▶ [THE REQUEST]: Please copy everything from the line containing "The height and" down to the end of the entries, swapping "Search Main Theme" for "Search All Themes" and changing nothing else. Leave the pictures out of your answer.

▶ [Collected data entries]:
┌──
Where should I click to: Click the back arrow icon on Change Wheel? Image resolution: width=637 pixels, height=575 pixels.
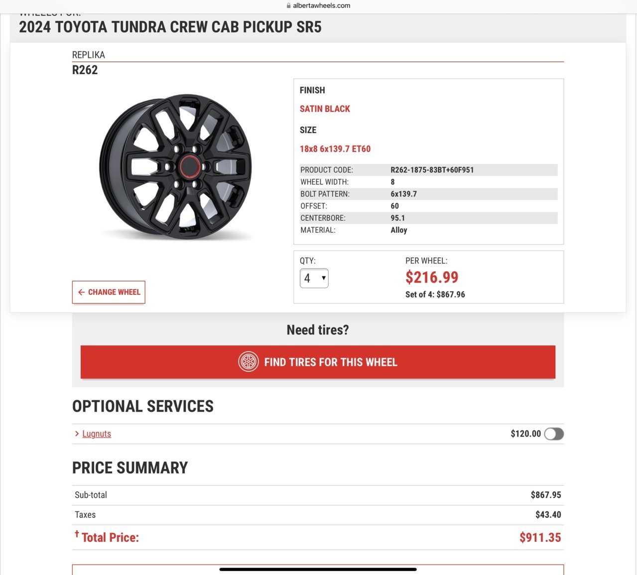(82, 292)
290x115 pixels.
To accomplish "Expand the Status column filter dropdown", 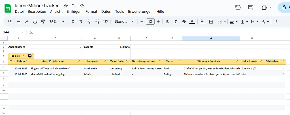I will coord(179,61).
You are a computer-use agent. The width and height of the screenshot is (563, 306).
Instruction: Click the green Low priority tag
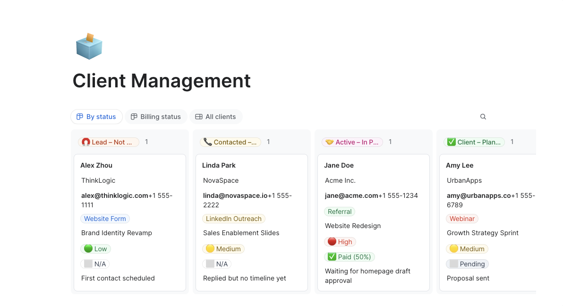[95, 249]
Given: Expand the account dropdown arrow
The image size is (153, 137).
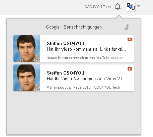Looking at the screenshot, I should coord(139,6).
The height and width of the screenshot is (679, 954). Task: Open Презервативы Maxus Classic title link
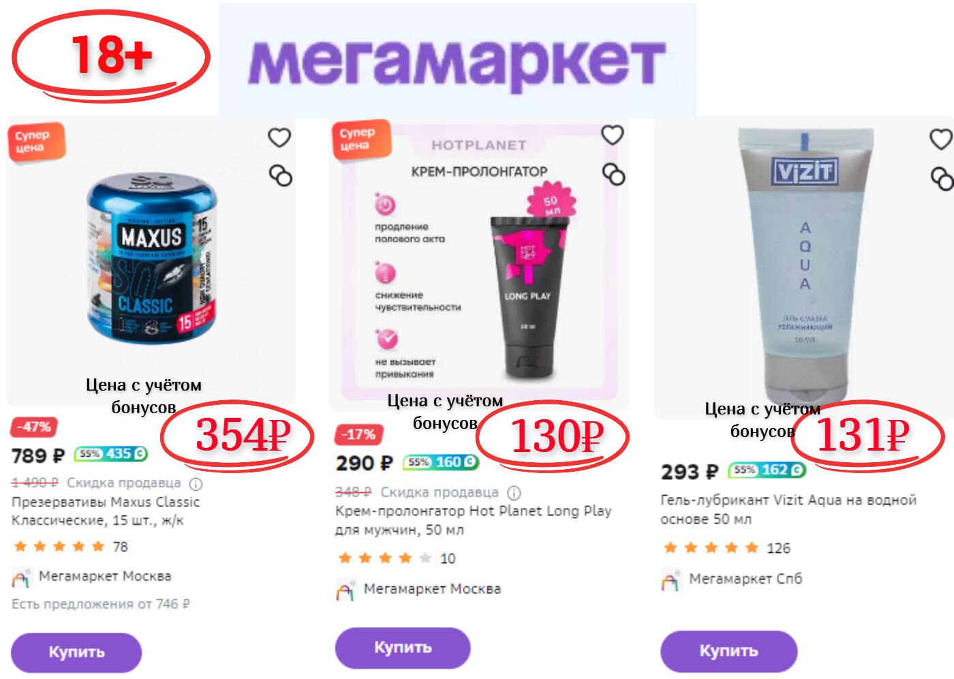click(106, 511)
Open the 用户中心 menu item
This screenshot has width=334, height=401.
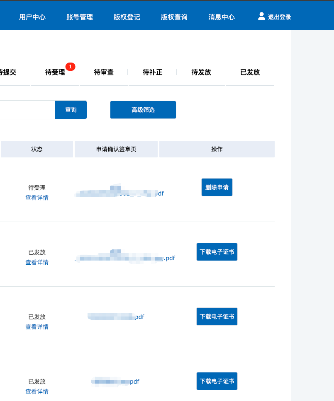click(32, 17)
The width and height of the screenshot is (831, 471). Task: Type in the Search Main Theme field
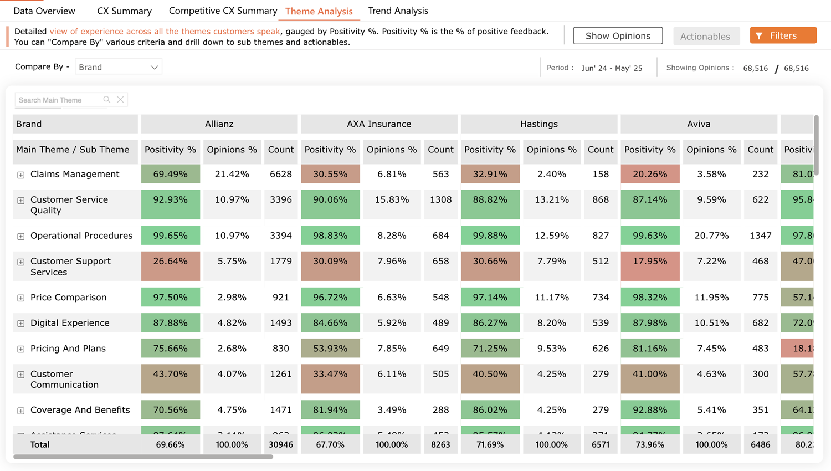click(59, 100)
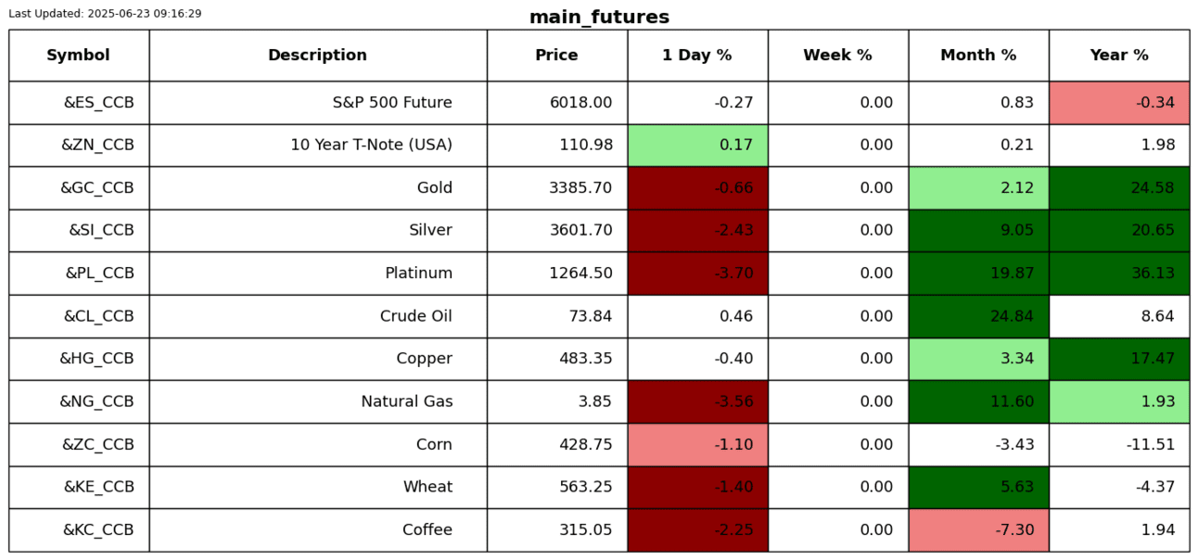Open the &GC_CCB symbol entry
Image resolution: width=1198 pixels, height=560 pixels.
click(x=97, y=188)
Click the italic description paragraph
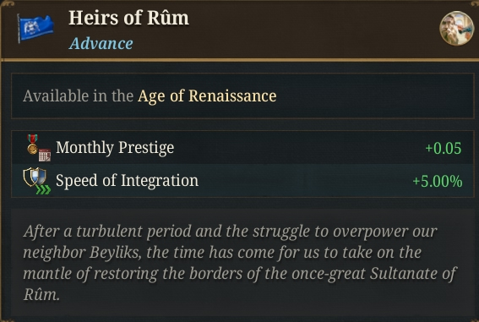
└──
▶ [TASK RESULT]:
The height and width of the screenshot is (679, 954). Task: Open Презервативы Maxus Classic title link
click(106, 511)
Open the 用户中心 menu item
This screenshot has width=334, height=401.
click(32, 17)
The width and height of the screenshot is (831, 471). Task: Type in the Search All Themes field
click(59, 100)
Open the &GC_CCB symbol entry
Image resolution: width=1198 pixels, height=560 pixels.
click(x=97, y=188)
Click the italic description paragraph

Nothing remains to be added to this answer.